## DIRECTION
Convert all of the data below into a Markdown table with two columns, Row and Line, numbering each line and leaving out any blank lines.

Saved data entries:
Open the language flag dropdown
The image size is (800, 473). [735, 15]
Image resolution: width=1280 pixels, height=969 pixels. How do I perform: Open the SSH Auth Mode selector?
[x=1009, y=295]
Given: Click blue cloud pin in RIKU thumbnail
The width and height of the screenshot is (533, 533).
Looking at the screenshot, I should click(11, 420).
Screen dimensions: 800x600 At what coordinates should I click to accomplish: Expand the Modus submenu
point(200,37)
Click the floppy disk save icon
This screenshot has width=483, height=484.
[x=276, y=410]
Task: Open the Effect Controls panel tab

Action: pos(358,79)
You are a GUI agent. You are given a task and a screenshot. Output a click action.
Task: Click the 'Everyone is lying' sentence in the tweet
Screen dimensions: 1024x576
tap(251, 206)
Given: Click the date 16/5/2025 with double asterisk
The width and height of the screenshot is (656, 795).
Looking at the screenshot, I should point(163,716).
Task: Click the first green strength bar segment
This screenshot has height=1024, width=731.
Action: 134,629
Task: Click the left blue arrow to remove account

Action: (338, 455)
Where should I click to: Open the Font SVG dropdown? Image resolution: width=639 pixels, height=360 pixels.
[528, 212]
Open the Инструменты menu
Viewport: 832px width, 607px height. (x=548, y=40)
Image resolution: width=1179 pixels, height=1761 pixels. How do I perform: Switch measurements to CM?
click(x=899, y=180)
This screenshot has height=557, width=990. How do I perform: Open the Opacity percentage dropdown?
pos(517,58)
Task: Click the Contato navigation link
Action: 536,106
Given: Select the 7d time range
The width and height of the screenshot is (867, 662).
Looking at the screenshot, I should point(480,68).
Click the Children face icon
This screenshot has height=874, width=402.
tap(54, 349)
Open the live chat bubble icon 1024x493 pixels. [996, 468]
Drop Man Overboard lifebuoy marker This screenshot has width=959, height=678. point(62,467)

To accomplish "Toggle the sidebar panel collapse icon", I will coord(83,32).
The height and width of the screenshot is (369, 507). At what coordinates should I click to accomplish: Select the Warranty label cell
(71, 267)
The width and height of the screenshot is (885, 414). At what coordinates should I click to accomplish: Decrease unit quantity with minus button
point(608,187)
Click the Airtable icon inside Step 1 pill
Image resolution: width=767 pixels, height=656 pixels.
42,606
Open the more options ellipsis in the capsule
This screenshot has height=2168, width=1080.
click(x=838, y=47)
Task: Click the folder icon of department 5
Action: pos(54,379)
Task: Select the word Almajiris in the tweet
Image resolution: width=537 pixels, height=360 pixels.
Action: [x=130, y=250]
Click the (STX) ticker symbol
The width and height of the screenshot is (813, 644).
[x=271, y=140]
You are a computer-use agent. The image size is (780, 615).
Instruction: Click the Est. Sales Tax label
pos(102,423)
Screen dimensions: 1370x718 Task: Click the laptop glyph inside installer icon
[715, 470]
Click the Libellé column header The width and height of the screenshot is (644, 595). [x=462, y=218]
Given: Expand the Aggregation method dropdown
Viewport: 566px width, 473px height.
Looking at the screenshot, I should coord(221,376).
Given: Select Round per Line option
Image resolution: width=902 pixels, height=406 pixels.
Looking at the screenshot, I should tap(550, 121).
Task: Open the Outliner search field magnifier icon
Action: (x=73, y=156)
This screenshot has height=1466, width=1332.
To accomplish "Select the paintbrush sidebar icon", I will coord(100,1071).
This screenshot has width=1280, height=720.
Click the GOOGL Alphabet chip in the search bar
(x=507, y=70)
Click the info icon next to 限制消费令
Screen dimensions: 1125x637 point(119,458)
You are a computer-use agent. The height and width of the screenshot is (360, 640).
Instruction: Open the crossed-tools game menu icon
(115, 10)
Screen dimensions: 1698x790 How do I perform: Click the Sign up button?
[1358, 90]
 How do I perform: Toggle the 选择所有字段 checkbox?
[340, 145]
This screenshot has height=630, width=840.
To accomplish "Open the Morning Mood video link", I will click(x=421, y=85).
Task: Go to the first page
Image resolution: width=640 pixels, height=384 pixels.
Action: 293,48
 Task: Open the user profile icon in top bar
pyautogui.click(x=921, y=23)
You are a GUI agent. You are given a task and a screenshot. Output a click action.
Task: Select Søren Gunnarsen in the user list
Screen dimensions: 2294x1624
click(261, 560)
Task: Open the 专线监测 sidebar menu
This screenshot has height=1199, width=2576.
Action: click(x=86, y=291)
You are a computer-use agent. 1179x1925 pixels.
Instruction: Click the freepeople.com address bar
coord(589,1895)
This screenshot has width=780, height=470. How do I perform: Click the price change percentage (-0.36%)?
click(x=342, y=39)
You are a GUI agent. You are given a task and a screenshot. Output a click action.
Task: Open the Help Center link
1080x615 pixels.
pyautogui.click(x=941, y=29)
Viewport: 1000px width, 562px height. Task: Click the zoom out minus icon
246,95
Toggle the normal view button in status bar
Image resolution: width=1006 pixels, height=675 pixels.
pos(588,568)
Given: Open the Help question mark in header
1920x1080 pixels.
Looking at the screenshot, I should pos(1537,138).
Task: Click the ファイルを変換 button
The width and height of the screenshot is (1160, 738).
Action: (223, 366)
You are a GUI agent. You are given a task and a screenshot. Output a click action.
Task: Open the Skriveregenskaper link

## FULL ANSWER
| Row | Line |
|---|---|
| 1 | Open the language flag dropdown |
| 2 | The image size is (800, 473). [735, 15] |
| 3 | Image resolution: width=1280 pixels, height=969 pixels. How do I perform: Open the SSH Auth Mode selector? |
| 4 | [x=1009, y=295] |
| 5 | Given: Click blue cloud pin in RIKU thumbnail |
| 6 | The width and height of the screenshot is (533, 533). |
| 7 | Looking at the screenshot, I should click(11, 420). |
| 8 | Screen dimensions: 800x600 At what coordinates should I click to accomplish: Expand the Modus submenu |
| 9 | point(200,37) |
| 10 | Click the floppy disk save icon |
| 11 | This screenshot has width=483, height=484. |
| 12 | [x=276, y=410] |
| 13 | Task: Open the Effect Controls panel tab |
| 14 | Action: pos(358,79) |
| 15 | You are a GUI agent. You are given a task and a screenshot. Output a click action. |
| 16 | Task: Click the 'Everyone is lying' sentence in the tweet |
| 17 | Screen dimensions: 1024x576 |
| 18 | tap(251, 206) |
| 19 | Given: Click the date 16/5/2025 with double asterisk |
| 20 | The width and height of the screenshot is (656, 795). |
| 21 | Looking at the screenshot, I should point(163,716). |
| 22 | Task: Click the first green strength bar segment |
| 23 | This screenshot has height=1024, width=731. |
| 24 | Action: 134,629 |
| 25 | Task: Click the left blue arrow to remove account |
| 26 | Action: (338, 455) |
| 27 | Where should I click to: Open the Font SVG dropdown? Image resolution: width=639 pixels, height=360 pixels. |
| 28 | [528, 212] |
| 29 | Open the Инструменты menu |
| 30 | Viewport: 832px width, 607px height. (x=548, y=40) |
| 31 | Image resolution: width=1179 pixels, height=1761 pixels. How do I perform: Switch measurements to CM? |
| 32 | click(x=899, y=180) |
| 33 | This screenshot has height=557, width=990. How do I perform: Open the Opacity percentage dropdown? |
| 34 | pos(517,58) |
| 35 | Task: Click the Contato navigation link |
| 36 | Action: 536,106 |
| 37 | Given: Select the 7d time range |
| 38 | The width and height of the screenshot is (867, 662). |
| 39 | Looking at the screenshot, I should point(480,68). |
| 40 | Click the Children face icon |
| 41 | This screenshot has height=874, width=402. |
| 42 | tap(54, 349) |
| 43 | Open the live chat bubble icon 1024x493 pixels. [996, 468] |
| 44 | Drop Man Overboard lifebuoy marker This screenshot has width=959, height=678. point(62,467) |
| 45 | To accomplish "Toggle the sidebar panel collapse icon", I will coord(83,32). |
| 46 | The height and width of the screenshot is (369, 507). At what coordinates should I click to accomplish: Select the Warranty label cell |
| 47 | (71, 267) |
| 48 | The width and height of the screenshot is (885, 414). At what coordinates should I click to accomplish: Decrease unit quantity with minus button |
| 49 | point(608,187) |
| 50 | Click the Airtable icon inside Step 1 pill |
| 51 | Image resolution: width=767 pixels, height=656 pixels. |
| 52 | 42,606 |
| 53 | Open the more options ellipsis in the capsule |
| 54 | This screenshot has height=2168, width=1080. |
| 55 | click(x=838, y=47) |
| 56 | Task: Click the folder icon of department 5 |
| 57 | Action: pos(54,379) |
| 58 | Task: Select the word Almajiris in the tweet |
| 59 | Image resolution: width=537 pixels, height=360 pixels. |
| 60 | Action: [x=130, y=250] |
| 61 | Click the (STX) ticker symbol |
| 62 | The width and height of the screenshot is (813, 644). |
| 63 | [x=271, y=140] |
| 64 | You are a computer-use agent. The image size is (780, 615). |
| 65 | Instruction: Click the Est. Sales Tax label |
| 66 | pos(102,423) |
| 67 | Screen dimensions: 1370x718 Task: Click the laptop glyph inside installer icon |
| 68 | [715, 470] |
| 69 | Click the Libellé column header The width and height of the screenshot is (644, 595). [x=462, y=218] |
| 70 | Given: Expand the Aggregation method dropdown |
| 71 | Viewport: 566px width, 473px height. |
| 72 | Looking at the screenshot, I should coord(221,376). |
| 73 | Given: Select Round per Line option |
| 74 | Image resolution: width=902 pixels, height=406 pixels. |
| 75 | Looking at the screenshot, I should tap(550, 121). |
| 76 | Task: Open the Outliner search field magnifier icon |
| 77 | Action: (x=73, y=156) |
| 78 | This screenshot has height=1466, width=1332. |
| 79 | To accomplish "Select the paintbrush sidebar icon", I will coord(100,1071). |
| 80 | This screenshot has width=1280, height=720. |
| 81 | Click the GOOGL Alphabet chip in the search bar |
| 82 | (x=507, y=70) |
| 83 | Click the info icon next to 限制消费令 |
| 84 | Screen dimensions: 1125x637 point(119,458) |
| 85 | You are a computer-use agent. The height and width of the screenshot is (360, 640). |
| 86 | Instruction: Open the crossed-tools game menu icon |
| 87 | (115, 10) |
| 88 | Screen dimensions: 1698x790 How do I perform: Click the Sign up button? |
| 89 | [1358, 90] |
| 90 |  How do I perform: Toggle the 选择所有字段 checkbox? |
| 91 | [340, 145] |
| 92 | This screenshot has height=630, width=840. |
| 93 | To accomplish "Open the Morning Mood video link", I will click(x=421, y=85). |
| 94 | Task: Go to the first page |
| 95 | Image resolution: width=640 pixels, height=384 pixels. |
| 96 | Action: 293,48 |
| 97 |  Task: Open the user profile icon in top bar |
| 98 | pyautogui.click(x=921, y=23) |
| 99 | You are a GUI agent. You are given a task and a screenshot. Output a click action. |
| 100 | Task: Select Søren Gunnarsen in the user list |
| 101 | Screen dimensions: 2294x1624 |
| 102 | click(261, 560) |
| 103 | Task: Open the 专线监测 sidebar menu |
| 104 | This screenshot has height=1199, width=2576. |
| 105 | Action: click(x=86, y=291) |
| 106 | You are a computer-use agent. 1179x1925 pixels. |
| 107 | Instruction: Click the freepeople.com address bar |
| 108 | coord(589,1895) |
| 109 | This screenshot has width=780, height=470. How do I perform: Click the price change percentage (-0.36%)? |
| 110 | click(x=342, y=39) |
| 111 | You are a GUI agent. You are given a task and a screenshot. Output a click action. |
| 112 | Task: Open the Help Center link |
| 113 | 1080x615 pixels. |
| 114 | pyautogui.click(x=941, y=29) |
| 115 | Viewport: 1000px width, 562px height. Task: Click the zoom out minus icon |
| 116 | 246,95 |
| 117 | Toggle the normal view button in status bar |
| 118 | Image resolution: width=1006 pixels, height=675 pixels. |
| 119 | pos(588,568) |
| 120 | Given: Open the Help question mark in header |
| 121 | 1920x1080 pixels. |
| 122 | Looking at the screenshot, I should pos(1537,138). |
| 123 | Task: Click the ファイルを変換 button |
| 124 | The width and height of the screenshot is (1160, 738). |
| 125 | Action: (223, 366) |
| 126 | You are a GUI agent. You are given a task and a screenshot. Output a click action. |
| 127 | Task: Open the Skriveregenskaper link |